晴乗雨読な休日

休日の趣味レベルで晴れの日は自転車に乗ってお出かけ。雨の日は家で読書。

高田郁 『みをつくし料理帖 想い雲』

2017-08-19 | 日本人作家 た
気がついたらNHKのドラマ、終わってました。
じつは、第一話だけは見たのですが、原作にけっこう
忠実に作ってて、その時点でまだ2巻の途中あたりを
読んでて、ドラマを見ちゃったら本の内容が分かって
しまうと第二話以降は見ていないのです。

けっこう評判は良かったらしいので、いつか再放送
やってくれたら見たいと思います。そのころにはこの
シリーズも読み終わってると思います。

ざっと説明しますと、主人公の澪は江戸時代当時では
珍しい女性の料理人。大坂生まれで、幼いころに洪水
で両親を失い、料亭「天満一兆庵」の女将の芳に助け
られ、主人に料理の才能を見込まれます。
が、天満一兆庵は火事に遭い、助かった主人と芳と澪
は息子の佐兵衛に任せてある天満一兆庵の江戸支店へ
向かいますが、江戸支店は人手に渡っていて、佐兵衛
は行方不明。
主人は死に、芳は具合が悪くなり、澪は「つる家」と
いう蕎麦屋で働かせてもらうことに。

はじめこそ江戸と上方の味の違いに悩みますが、つる
家の主の種市や、馴染み客らの協力もあって、だんだん
と評判に。
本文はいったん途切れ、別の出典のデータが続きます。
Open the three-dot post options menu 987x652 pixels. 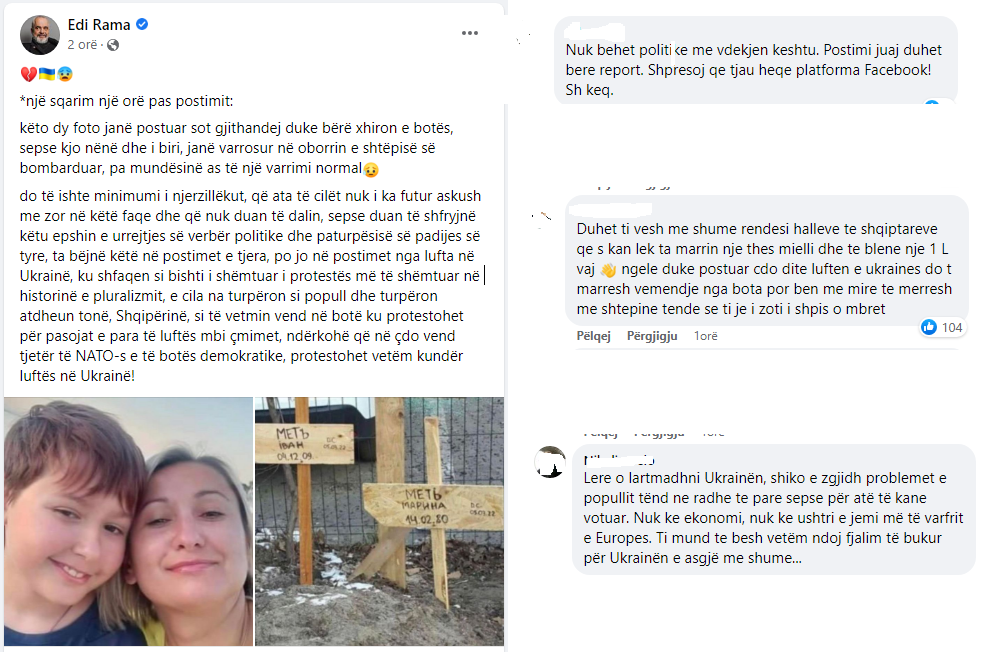pyautogui.click(x=470, y=33)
が、高級な料亭「登龍楼」から陰湿な嫌がら
せを受けるようになり・・・

また、澪には(野江ちゃん)という幼馴染がいたので
すが、幼少時代の洪水で野江ちゃんの行方が分からなく
なります。ところが、江戸の遊里、吉原で売れっ子の
「あさひ太夫」という花魁がひょっとして野江ちゃん
では・・・

さて、今作ではかつて佐兵衛といっしょに働いていた
料理人が登場。佐兵衛は江戸で何があったのか、なぜ
店がつぶれたのか、そして佐兵衛の行方は。

「つる家」の常連で戯作者の清右衛門が、坂村堂とい
う版元と店に来ます。時は夏。他の料理屋では暑気払い
にウナギを出しますが、安いが売りの「つる家」では
出せません。そこで坂村堂が「(う)のつく料理なら
いいんですよ」と教えてくれて・・・
という「豊年星 「う」尽くし」。

あさひ太夫の馴染み客が、夏バテ防止にとわざわざ鱧
を生きたまま大坂から江戸に運ばせます。が、あさひ
太夫のいる見世の専属料理人は鱧なんて捌いたことが
無く、澪にお願いします。が、見世の主人が「女が
作る料理などうちでは出せない」と・・・
という「想い雲 ふっくら鱧の葛叩き」。

「つる家」はもともと神田にあったのですが火事で
焼失し、現在は元飯田町に店を構えています。
「女料理人の店が神田にできた」と清右衛門と坂村堂
が言うので澪は行ってみると、なんと「つる家」跡地
に「神田つる家」という店があるではありませんか。
なんでも、澪の店が巷で評判なので、ろくに料理も
出来ない女を主人に見立てて勝手に屋号まで使って
いたのです。この「神田つる家」で食中毒があって
閉店します。ところが、客の中で澪のいる元飯田町
の「つる家」を「食中毒を出した神田の店の本店だ」
と言い出し、たちまち客が来なくなり・・・
という「花一輪 ふわり菊花雪」。

「つる家」の女中のおふきの様子がおかしく、澪が
聞いてみると、おふきの弟が奉公先が辛いとこぼし
ていて、でもおふきは「そんなこと言ったらだめ」
と注意します。ところがある日、弟の奉公先の人
が「つる家」に来て、おふきの弟が昨日から店に
戻らないと・・・
という「初雁 こんがり焼き柿」。

あさひ太夫は「野江ちゃん」なのかどうかという
ことに関しては、2巻で澪はほぼ確信していて、
今作の3巻で実際にそうだということが分かります。
が、澪は、吉原の遊女の頂点であるあさひ太夫に
「野江ちゃん!」と声をかけていいものか、また
あさひ太夫がどのような訳があって遊女になったのか
澪は知りません。「真の再会」ができる日は・・・

ますます面白くなってきました。このシリーズを
読み終えたら、他の作品も読んでみたいと思います。